Kubrick's Final Coup
Yes, it's Stanley Kubrick's final movie, and it's about sex. But it's not the sex movie you may have played in your head after seeing that very first "Baby Did a Bad Bad Thing" teaser with a naked Tom Cruise and Nicole Kidman.
As promised, it is in fact a film about jealousy and sexual obsession (or at least jealousy and a sexual journey). Peel back the emulsion, and there's even more-a film that arguably depicts man's first temptation by Eve, along with life in this age of dangerous sex.
And Kubrick portrays it brilliantly.
Not everyone will get it. Not everyone will appreciate it. But this is filmmaking in its purest form-a major, high profile art film. Eyes Wide Shut is all framing and timing and focus and lighting and grainy stock. Kubrick's camera can take an understated performance-as Cruise's often is-and amplify it tenfold, peering right into the soul.
The dialogue is spare...and...unfolds..very..slowly,
punching...just...the...right...words...(this is no chatty Woody Allen movie). The camera work rarely gets much faster, with its lingering, tracking, absorbing. And just where that camera will go next, no one knows.
The odyssey begins at a black-tie party attended by Manhattan physician Bill Harford (Cruise) and his wife, a former art gallery manager, Alice (Kidman). As they mingle their separate ways, both suddenly find themselves the object of other guests' affections. Dr. Bill winds up with two models hanging off his arm while Alice dances with a lusty Hungarian. Yet, they both show temptation the other cheek, proclaiming their wedded bliss and channeling their desires at home toward each other.
But the residue of these near-liaisons remains. The following night (in a scene masterfully acted and shot), Alice dissolves into a pot-induced hissy fit. She provokes Bill with issues of lust, jealousy and fidelity. Then-reaching the point of no return-she taunts Bill with a sexual fantasy she's had involving a naval officer she happened upon during their Cape Cod vacation.
At this point, Alice becomes Eve, tossing her Adam an apple filled with worms from the can she just opened. She practically invites her husband to fall from grace.

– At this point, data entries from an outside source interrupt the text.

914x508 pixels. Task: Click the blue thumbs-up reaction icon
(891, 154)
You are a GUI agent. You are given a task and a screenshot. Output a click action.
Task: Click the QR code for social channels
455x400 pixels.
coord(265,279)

Bill barely has a chance to absorb his devastation before a medical call summons him. Through the rest of the long night, Bill stumbles into one sexual temptation after another, all the while imagining the affair his wife never actually had. Women throw themselves at him, treating the good doctor as if he were Tom Cruise. And before the night is over, Bill finagles his way into a decadent, demonic masked orgy at a Long Island mansion.

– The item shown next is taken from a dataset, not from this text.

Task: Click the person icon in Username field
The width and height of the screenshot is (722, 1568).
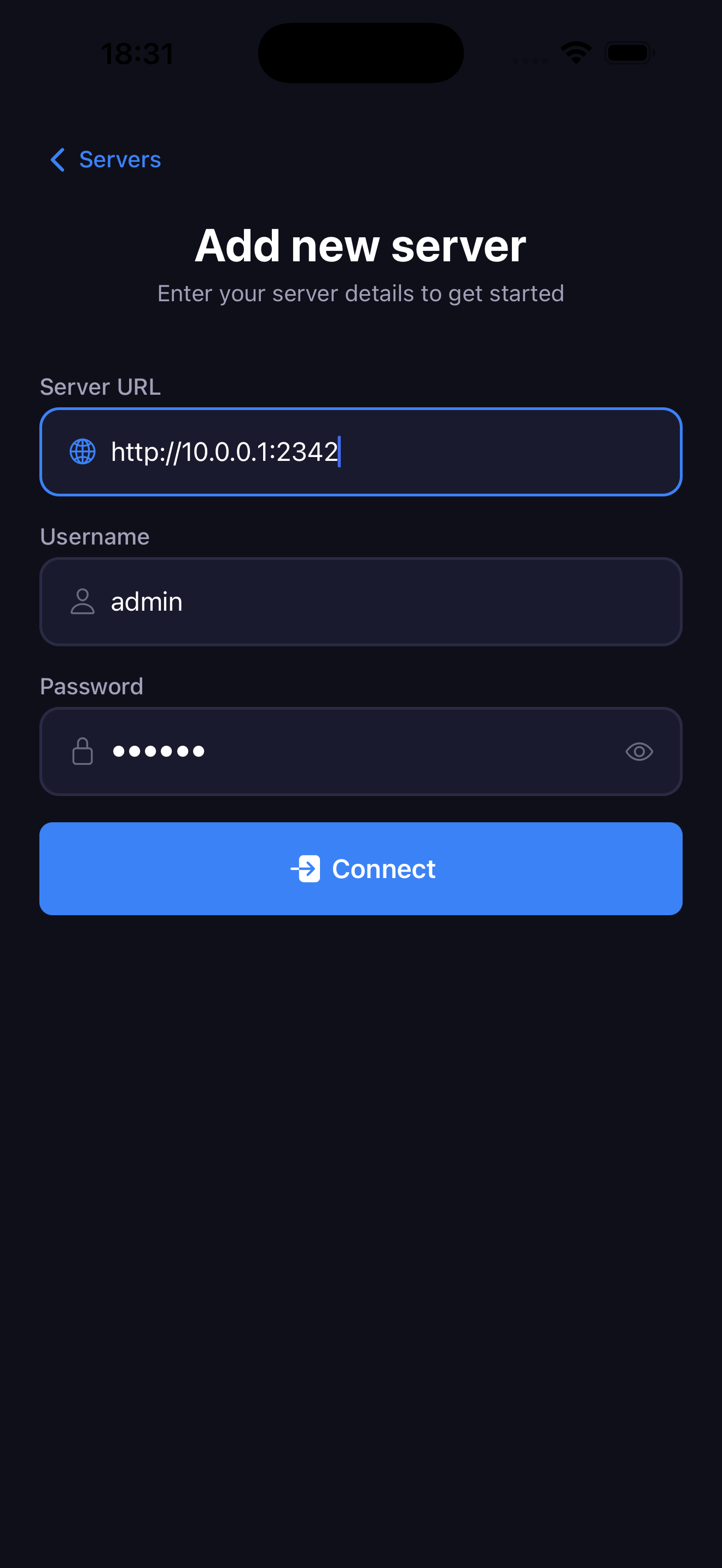Action: click(83, 601)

Through that episodic night and its aftermath, Kubrick seems to reflect sex in these days of AIDS. While temptation seems to lurk around every corner, abstinence prevails, whether by choice or circumstance. And when it doesn't, sex often equals grave consequences.
By the end of the movie, the viewers and characters both find themselves eeling as if they've lived a dream; wondering if all really was as it seemed. And thus, the title, Eyes Wide Shut.
Does this film look like one that was more than two years in the making? No-meticulous as it is. Did Cruise and Kidman waste their time enslaving themselves to Kubrick for two years to shoot it? Absolutely not. Kubrick elicits some great performances from the couple, especially Kidman. And Cruise, her real-life husband, can be proud of some stunning moments Kubrick captured.
To re-word that Chris Isaak song title, Baby Did a Good, Good Thing.